Jordan Kuwait Bank
- Industry: Finance
- Founded: October 25, 1976
- Headquarters: Amman, Jordan
- Key people: Nasser A. Lozi, Chairman
- Products: Financial services
- Revenue: ~ US$85 mm 2006
- Number of employees: 947
- Website: www.jkb.com

= Jordan Kuwait Bank =

Jordan Kuwait Bank, a Jordanian public shareholding company, was founded in 1976 and has successfully evolved into a major player in the Jordanian banking system over the last few years. The bank currently operates a domestic network of 62 branches and offices distributed throughout Jordan in addition to a branch in Cyprus.

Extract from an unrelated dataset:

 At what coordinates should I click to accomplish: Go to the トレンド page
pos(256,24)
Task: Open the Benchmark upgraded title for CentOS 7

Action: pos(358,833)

The bank's paid-up capital was gradually increased from JD 5 million in 1976 to JD 100 million (USD 141 m) in 2008. According to the bank's website, its philosophy rests on the concept of bringing capital into Jordan from other Arab countries, especially Kuwait.

==Related organizations==
Jordan Kuwait Bank holds a controlling shares of more than 50% in the United Financial Investments Company (Jordan) and a 10% stake in Gulf Bank Algeria.

In 2018, it acquired 10% of Al Quds Bank. Following the deal, the Jordan Kuwait Bank's branches in Palestine were merged with Al Quds Bank.